Немного погодя она уложила ребенка на место и пошла через проход. Ей нужно было продолжить преследовать Миро. Ей нельзя было его потерять.
Он сидел встревожено, как обычно. Он никогда и не расслаблялся, всегда наблюдал, всегда был начеку.
Она села рядом на впереди стоящее сидение, убрав ноги с прохода и ощупывая пальцами ноги ключ в её кроссовке. «Продолжай с ним говорить», - сказала она себе. - «Продолжай с ним говорить».
- Если вы с братом блуждали по лагерям без кого-либо, то кто позаботился о вас, то как вы тогда окончили школу?
Он не сказал ничего, не среагировал, будто она обращалась не к нему.
Она сама прислушалась к тишине, удалившись от слабых звуков спящих детей и их шевеления, ставших настолько знакомыми и родными, как и звук её собственного дыхания. Внешний мир был где-то очень далеко.
- Арткин, - наконец, проговорил Миро. - Арткин нашел нас в лагере и отвёл в школу.
- Сколько вам тогда было?
Он снова колебался.
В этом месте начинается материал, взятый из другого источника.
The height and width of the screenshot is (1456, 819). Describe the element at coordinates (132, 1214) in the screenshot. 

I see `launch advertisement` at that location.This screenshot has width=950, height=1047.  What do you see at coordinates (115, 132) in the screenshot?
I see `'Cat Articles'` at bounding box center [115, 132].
Мог ли он всё это ей сказать? Никогда прежде он об этом не говорил. И сколько ему лет? Он не мог точно определить свой возраст. В лагере ему написали дату рождения, и это было выбрано, чтобы хоть как-то походило на его вес и рост. Так же и Эниэл.
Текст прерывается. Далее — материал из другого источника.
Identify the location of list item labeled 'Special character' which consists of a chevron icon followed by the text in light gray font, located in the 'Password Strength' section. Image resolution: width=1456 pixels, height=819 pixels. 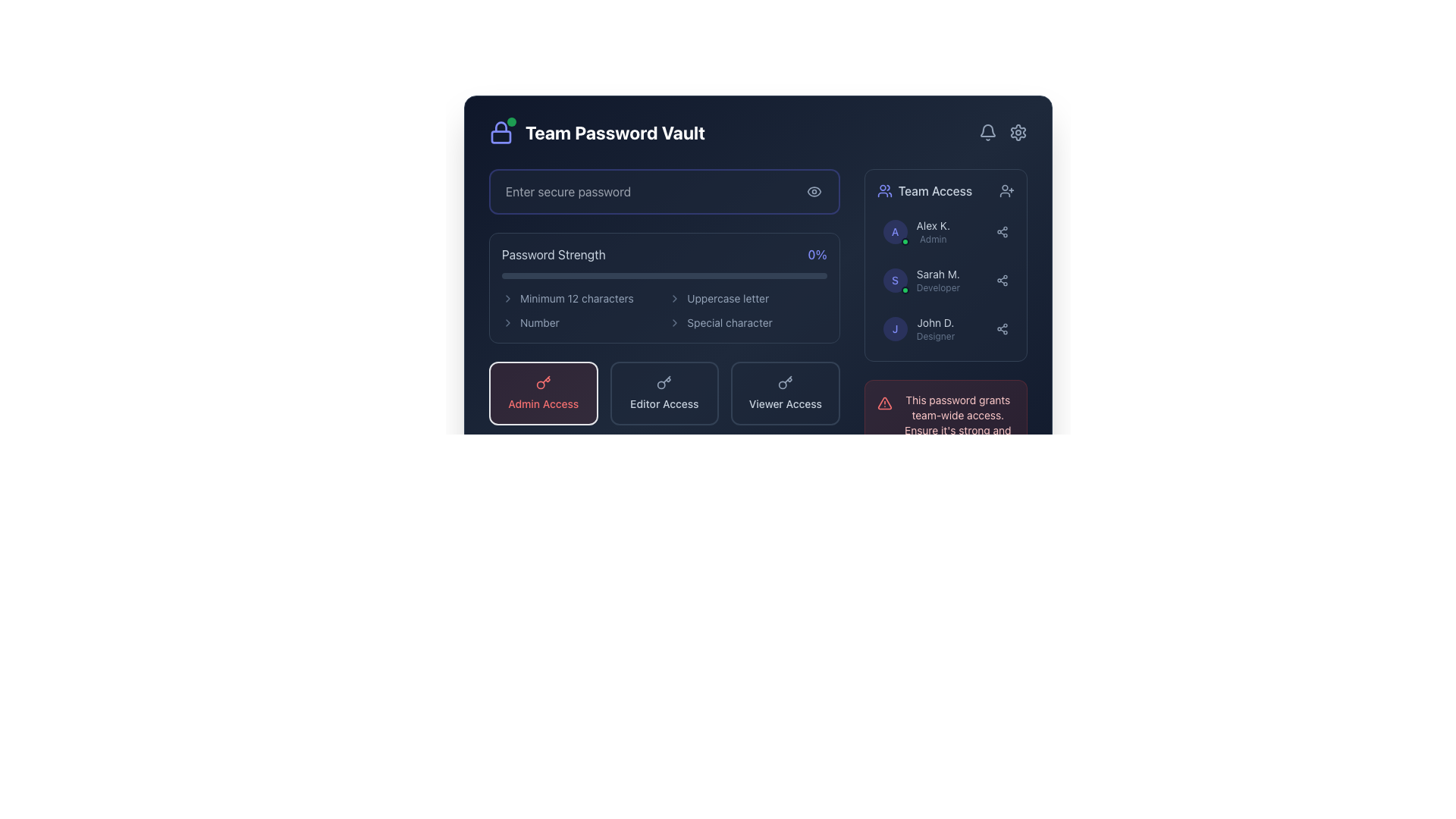
(748, 322).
Теперь ему стукнуло шестнадцать, хотя могло быть и пятнадцать, и семнадцать.
- Мне было восемь или девять, когда я пошёл в школу, - сказал он. - Я не помню.
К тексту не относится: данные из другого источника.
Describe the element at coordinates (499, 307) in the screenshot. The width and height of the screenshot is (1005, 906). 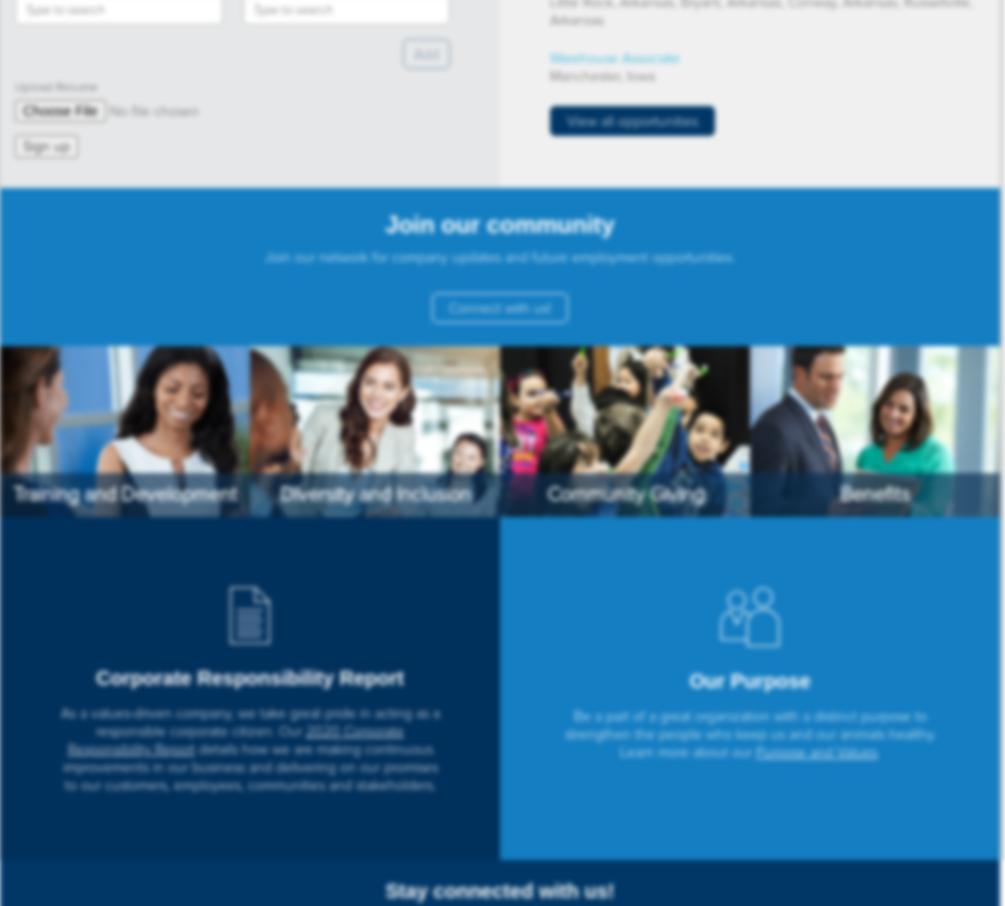
I see `'Connect with us!'` at that location.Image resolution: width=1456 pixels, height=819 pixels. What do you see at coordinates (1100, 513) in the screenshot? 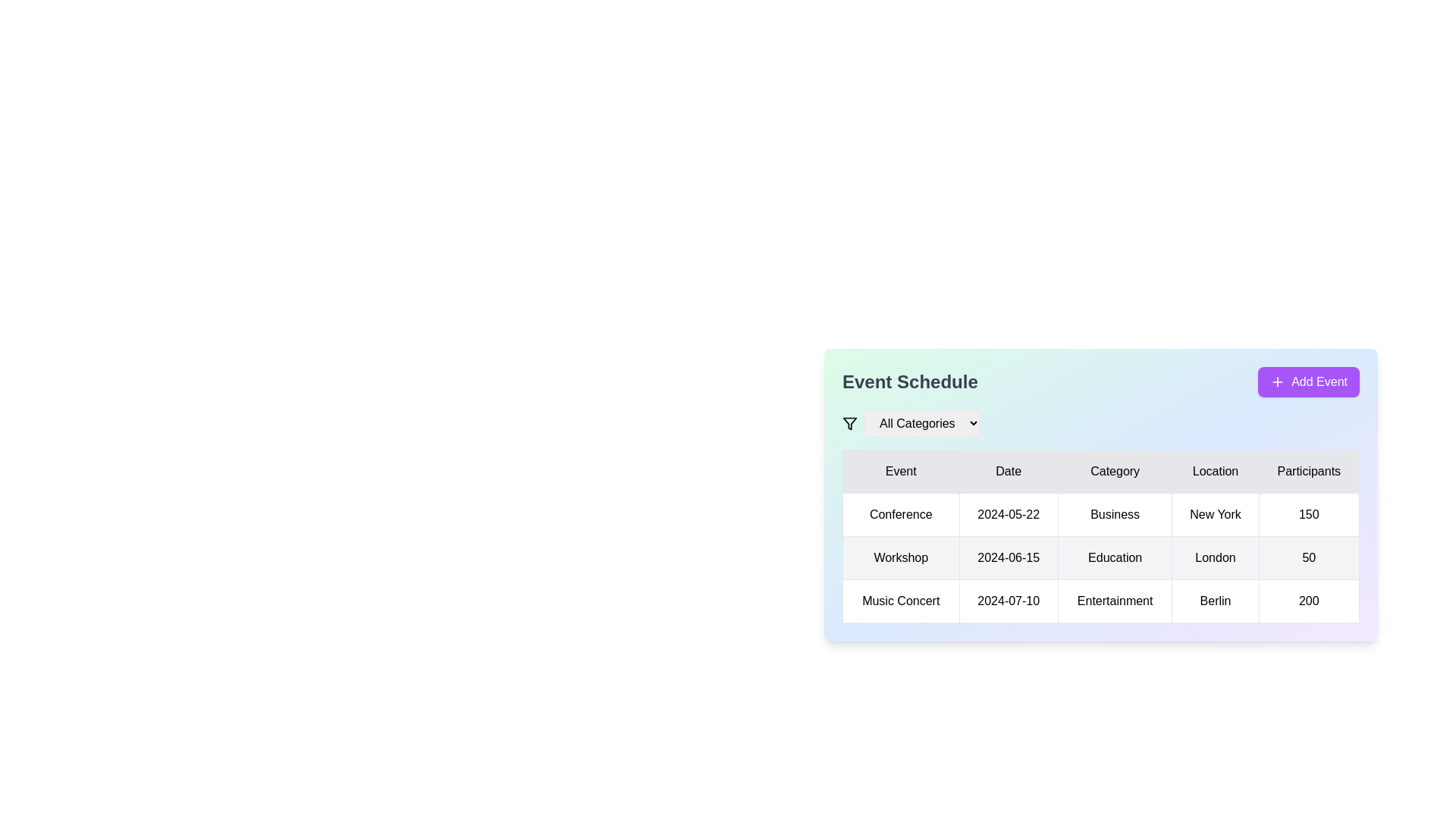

Но он помнил, как Арткин нашёл их. Несколько недель они жили в разрушенных огнём домах. Запах пепла забивался в ноздри, когда ночью они ложились спать. Это было холодное время года. Ветер поднимал над землёй пыль, которая забивалась в каждую щель и даже в кожные поры. Эниэл был старше и опытней. Поэтому у Миро всегда могло найтись на ночь старое пальто, тряпка или иногда просто бумага. В лагере появился Арткин и увидел их. Сначала они его боялись. Как-то утром долго он наблюдал за ними через улицу, когда на следующий день они готовились где-нибудь украсть еду или что-либо ещё, что можно было поменять на еду. Арткин перегородил собой улицу и грубо начал их расспрашивать. «Ребятки, а вы не проголодались?» - спросил он, наконец, после того, как он попытался выяснить, откуда они, как собираются жить дальше, и получил лишь только несколько невнятных ответов. Ответы не могли быть слишком внятными, потому что они не очень понимали, откуда они, где они бродили, и как долго. Бродяжничество было их образом жизни, в чём они не сомневались – так же, как и каждый не задаёт себе вопросов, как он научился ходить, как не вступить в лужу и как её обойти. На вопрос Арткина: «Не проголодались, ли?», они ответили положительно. Он хмыкнул и позвал их за собой. Он отвёл их в школу, расположенную в близлежащем лагере беженцев, который мало чем отличался от других лагерей, но Миро и Эниэл узнали, что это была настоящая школа борцов за свободу. Арткин оставил их там. Лагерь и школа стали их домом на продолжение следующих нескольких лет. Арткин иногда их навещал, когда приводил в эту школу других детей, хотя Миро и Эниэл были самыми младшими. У Арткина на лице редко можно было найти какие-нибудь эмоции, но, похоже, он гордился ими, как минимум, он интересовался их успехами в учёбе. И вот, наконец, стало ясно, что они отправляются в Америку. И их лидер – Арткин.